The government falls because of the Fortis business
Prime Minister Yves Leterme decides to resign after a court ruling on the
shareholders' line and decided to freeze BNP Paribas purchase of Fortis. The
Supreme Court has since accused the Prime Minister's staff of trying to
influence the court.
French bank takes over Fortis in Belgium
The international financial crisis is exacerbated and a decision is taken
that Forti's assets in Belgium will be saved by French bank BNP Paribas.
However, several shareholders are trying to stop the sale.
Effort to save bank
Together with the Netherlands and Luxembourg, Belgium agrees to donate money
to the financial empire Fortis, which has experienced major financial problems
in the international financial crisis. The Belgian government also agrees with
France and Luxembourg to rescue another troubled financial institution, Dexia
The prime minister is trying to step down
The Prime Minister has promised to present a draft constitutional amendment
on July 15, but the parties have continued to find it difficult to agree.
Deadlock prevails in the issue of power distribution, and the infected question
of electoral rules in the district of Brussels-Halle-Vilvoorde is also not
resolved. Leterme submits his resignation, but the king rejects the request.
Government ready at the last moment
Shortly before a deadline expires that would have forced new elections, the
government question resolves.
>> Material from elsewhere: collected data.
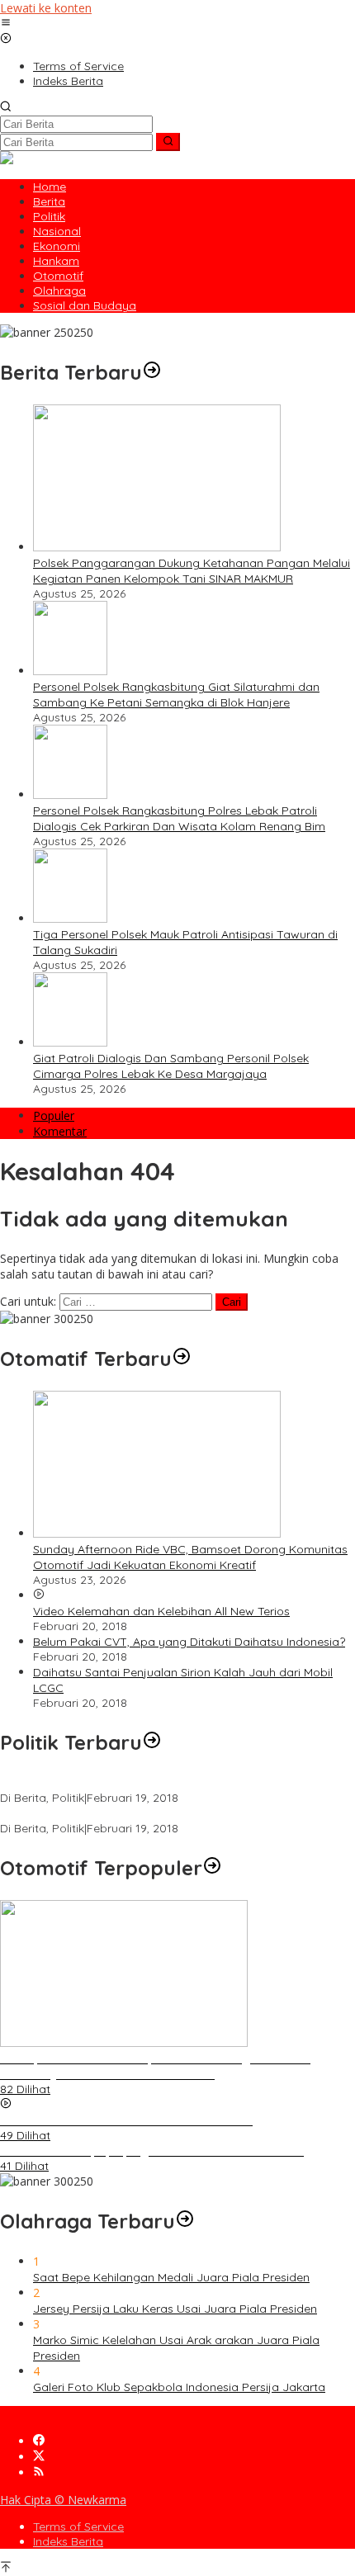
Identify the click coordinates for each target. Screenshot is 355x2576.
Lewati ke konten (46, 8)
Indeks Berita (68, 2541)
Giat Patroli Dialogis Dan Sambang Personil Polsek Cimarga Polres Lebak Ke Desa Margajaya (171, 1066)
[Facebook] (39, 2441)
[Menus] (6, 23)
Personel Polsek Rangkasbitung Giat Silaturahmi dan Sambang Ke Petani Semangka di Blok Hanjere (176, 694)
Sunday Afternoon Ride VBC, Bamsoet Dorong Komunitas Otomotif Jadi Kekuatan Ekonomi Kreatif (190, 1557)
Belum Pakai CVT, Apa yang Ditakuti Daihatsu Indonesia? (189, 1641)
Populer (53, 1115)
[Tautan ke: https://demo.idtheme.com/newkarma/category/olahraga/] (185, 2221)
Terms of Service (78, 2526)
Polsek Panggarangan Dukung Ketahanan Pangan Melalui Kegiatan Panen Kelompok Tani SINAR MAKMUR (191, 570)
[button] (168, 142)
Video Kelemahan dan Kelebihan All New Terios (161, 1611)
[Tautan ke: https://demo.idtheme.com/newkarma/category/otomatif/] (182, 1358)
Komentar (60, 1131)
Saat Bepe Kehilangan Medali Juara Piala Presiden (171, 2277)
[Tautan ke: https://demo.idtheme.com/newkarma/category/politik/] (152, 1742)
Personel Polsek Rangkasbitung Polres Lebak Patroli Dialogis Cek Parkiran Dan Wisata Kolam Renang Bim (179, 818)
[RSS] (39, 2472)
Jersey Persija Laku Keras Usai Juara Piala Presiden (175, 2308)
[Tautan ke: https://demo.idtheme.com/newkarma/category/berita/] (152, 372)
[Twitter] (39, 2457)
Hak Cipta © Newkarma (63, 2499)
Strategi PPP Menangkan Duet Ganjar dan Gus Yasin (142, 1813)
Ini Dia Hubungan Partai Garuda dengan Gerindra (135, 1782)
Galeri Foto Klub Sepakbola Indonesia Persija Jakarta (179, 2387)
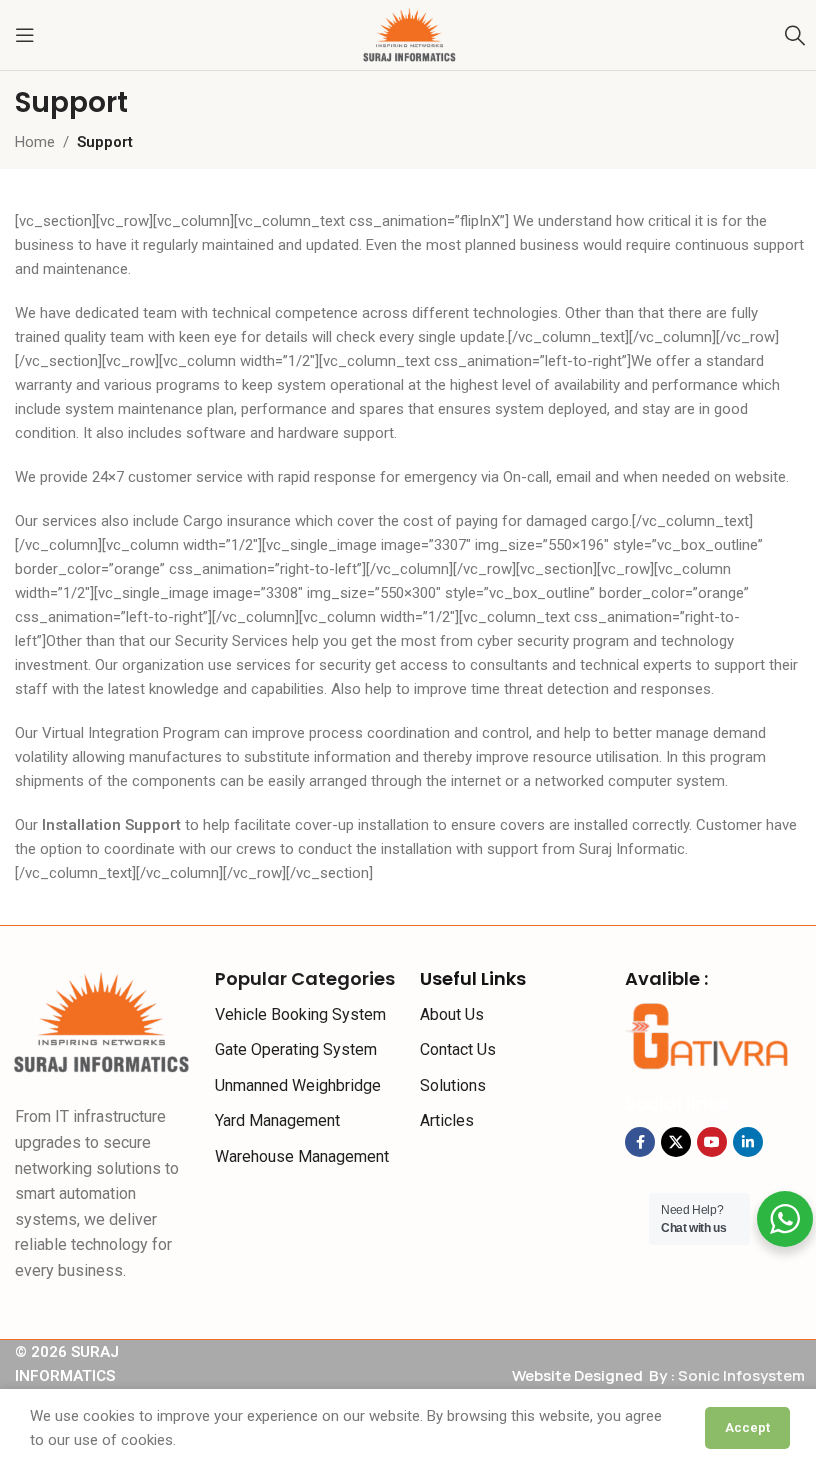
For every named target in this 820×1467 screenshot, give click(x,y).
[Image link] (102, 1021)
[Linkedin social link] (748, 1142)
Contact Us (458, 1049)
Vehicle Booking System (300, 1014)
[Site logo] (410, 34)
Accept (747, 1427)
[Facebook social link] (640, 1142)
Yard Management (277, 1120)
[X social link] (676, 1142)
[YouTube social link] (712, 1142)
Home (35, 142)
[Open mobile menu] (25, 35)
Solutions (453, 1085)
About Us (452, 1014)
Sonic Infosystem (741, 1375)
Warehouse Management (302, 1156)
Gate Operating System (296, 1049)
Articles (447, 1120)
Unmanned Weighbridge (298, 1085)
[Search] (795, 35)
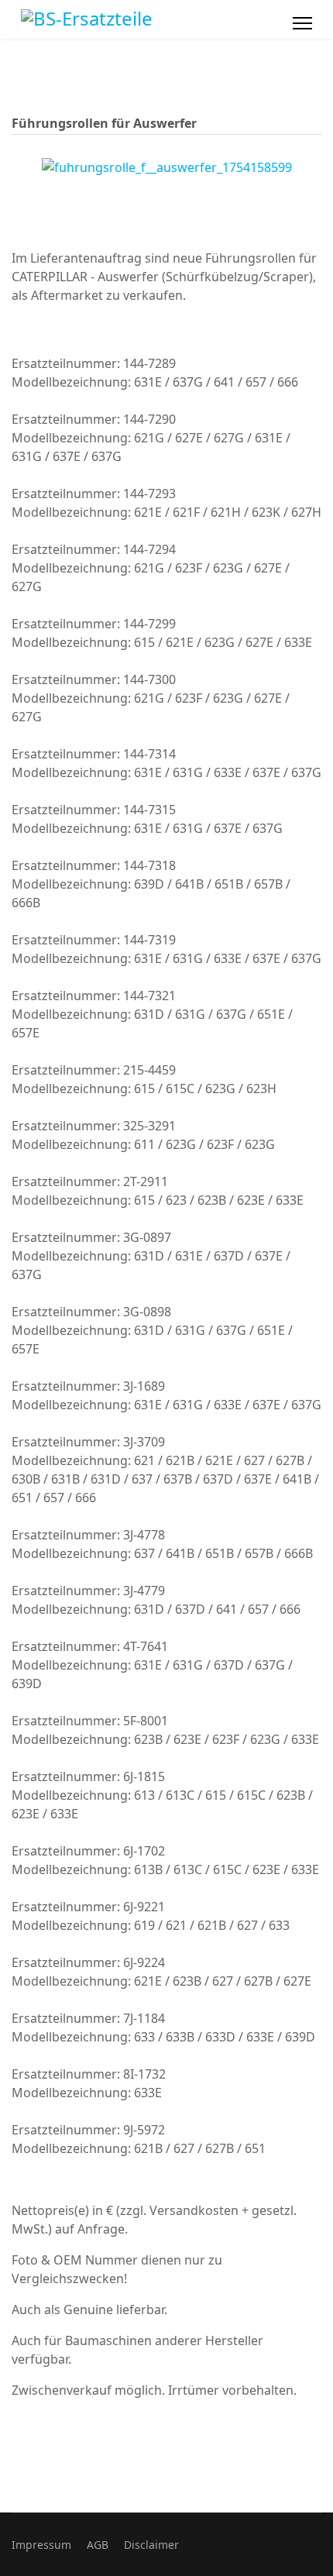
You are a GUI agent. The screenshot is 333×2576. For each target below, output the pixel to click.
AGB (97, 2544)
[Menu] (302, 23)
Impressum (41, 2544)
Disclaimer (151, 2544)
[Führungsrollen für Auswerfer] (167, 165)
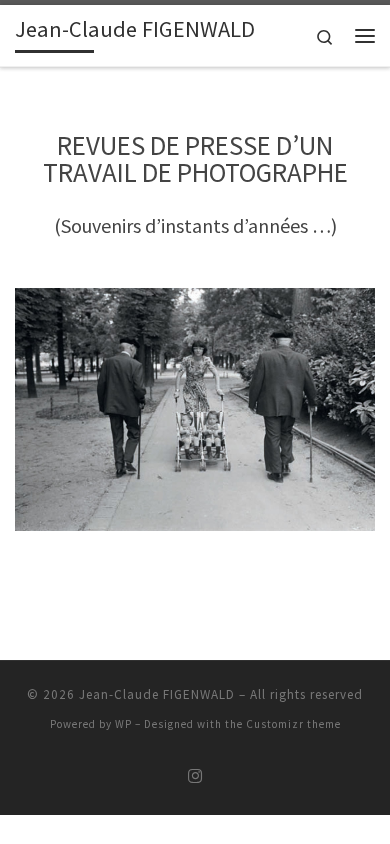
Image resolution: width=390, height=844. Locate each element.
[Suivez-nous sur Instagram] (195, 776)
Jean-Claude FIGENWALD (157, 694)
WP (123, 724)
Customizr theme (293, 724)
Just over nine months after the election, a
five-party government coalition is formed: Christian Democratic CD&V and Liberal
Free Flemish Liberals and Democrats (VLD) from Flanders, and from Wallonia's
Liberal Reform Movement (MR), Socialist Party (PS) and the Middle Party Humanist
Democratic Center (CDH). CD&V's Yves Leterme becomes prime minister.
Settlement on decentralization
The major parties agree that some federal power should be transferred to the
regions. The changes are not as far-reaching as the Flemish parties demanded,
but the settlement nevertheless paves the way for the country to be able to
return to normal political conditions.